- Music
- 11 Dec 07
Yep, you wait years for a Nick Cave/Warren Ellis nouveau western soundtrack and then two come along at once.
Yep, you wait years for a Nick Cave/Warren Ellis nouveau western soundtrack and then two come along at once. Okay, not exactly at once. And they are very different entities. The score for John Hillcoat’s The Proposition was a comely but rough-hewn thing composed of folk song fragment, displaced Scots-Irish airs and the odd blast of violently distorted violin. Jesse James, by contrast, is much closer to conventional film score.

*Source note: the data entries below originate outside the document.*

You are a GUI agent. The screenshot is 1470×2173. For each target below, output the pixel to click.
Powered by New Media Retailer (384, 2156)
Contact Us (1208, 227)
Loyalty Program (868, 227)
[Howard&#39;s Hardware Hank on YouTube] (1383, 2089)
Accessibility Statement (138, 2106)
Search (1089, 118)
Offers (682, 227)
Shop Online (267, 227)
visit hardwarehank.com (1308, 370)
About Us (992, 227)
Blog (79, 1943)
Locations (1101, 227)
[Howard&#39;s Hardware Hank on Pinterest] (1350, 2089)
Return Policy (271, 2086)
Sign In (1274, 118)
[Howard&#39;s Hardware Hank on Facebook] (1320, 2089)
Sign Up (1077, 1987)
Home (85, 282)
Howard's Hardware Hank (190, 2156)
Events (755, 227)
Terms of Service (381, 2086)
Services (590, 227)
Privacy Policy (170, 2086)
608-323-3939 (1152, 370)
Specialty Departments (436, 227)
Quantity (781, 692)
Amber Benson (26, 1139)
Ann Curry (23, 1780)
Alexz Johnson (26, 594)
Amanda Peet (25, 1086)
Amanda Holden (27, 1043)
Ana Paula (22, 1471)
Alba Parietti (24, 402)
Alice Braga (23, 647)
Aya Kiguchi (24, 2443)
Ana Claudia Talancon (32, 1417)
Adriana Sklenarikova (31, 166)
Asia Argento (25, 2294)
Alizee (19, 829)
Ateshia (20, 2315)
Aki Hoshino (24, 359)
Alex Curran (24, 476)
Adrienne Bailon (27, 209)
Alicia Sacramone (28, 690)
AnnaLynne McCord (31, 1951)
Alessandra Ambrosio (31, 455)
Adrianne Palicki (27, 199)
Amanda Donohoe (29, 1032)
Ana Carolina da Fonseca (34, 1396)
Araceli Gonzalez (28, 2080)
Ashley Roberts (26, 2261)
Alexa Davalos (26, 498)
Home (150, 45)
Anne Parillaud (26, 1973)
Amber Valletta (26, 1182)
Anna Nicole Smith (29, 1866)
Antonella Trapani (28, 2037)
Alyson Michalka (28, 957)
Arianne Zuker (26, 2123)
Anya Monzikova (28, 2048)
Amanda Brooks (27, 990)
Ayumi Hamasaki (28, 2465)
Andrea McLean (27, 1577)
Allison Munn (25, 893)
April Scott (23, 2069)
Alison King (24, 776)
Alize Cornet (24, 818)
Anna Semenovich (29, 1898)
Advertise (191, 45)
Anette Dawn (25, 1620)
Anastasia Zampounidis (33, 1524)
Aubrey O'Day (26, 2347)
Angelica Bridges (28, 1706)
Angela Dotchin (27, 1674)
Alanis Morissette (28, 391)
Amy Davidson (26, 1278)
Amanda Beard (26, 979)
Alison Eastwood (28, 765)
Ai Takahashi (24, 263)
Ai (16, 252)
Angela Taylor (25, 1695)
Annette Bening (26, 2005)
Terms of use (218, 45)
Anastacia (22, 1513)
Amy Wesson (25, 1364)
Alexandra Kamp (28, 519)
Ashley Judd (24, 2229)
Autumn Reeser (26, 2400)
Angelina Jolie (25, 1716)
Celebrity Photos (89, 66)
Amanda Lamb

The chief departure is that, this time out, the pair have contracted the services of a sizeable orchestra, and the result is impressive. If advance reports of the forthcoming Bad Seeds album Dig, Lazarus, Dig!!! suggest Nick and Warren have abandoned their regular musical posts, anyone missing that distinctively mournful violin and stately chamber piano will find plenty of solace in pieces like ‘What Happens Next’ and ‘Destined For Great Things’.
The luminous ‘Song For Jesse’ betrays the will o’ the wisp music box influence of Tchaikovsky’s ballets, while the central suite of ‘The Money Train’, ‘What Must Be Done’ and ‘Another Rather Lovely Thing’ linger under the same aurora borealis as Prokofiev and post-rock. As is often the case with Warren Ellis, there’s the palpable influence of Arvo Part and perhaps latter-day Ennio Morricone (‘Falling’), but also a Zen class of holy minimalism in ‘Moving On’. More unusually, there’s a whiff of Klezmer fatalism on ‘Carnival’, while ‘Cowgirl’ pairs scratchy electric guitar and lilting violin in a woozy waltz.
I haven’t yet seen Andrew ‘Chopper’ Dominik’s film (which sees Cave share screentime with Brad Pitt for the first time since Johnny Suede), but if this soundtrack is any indication, it’s an austere and elegant piece of work.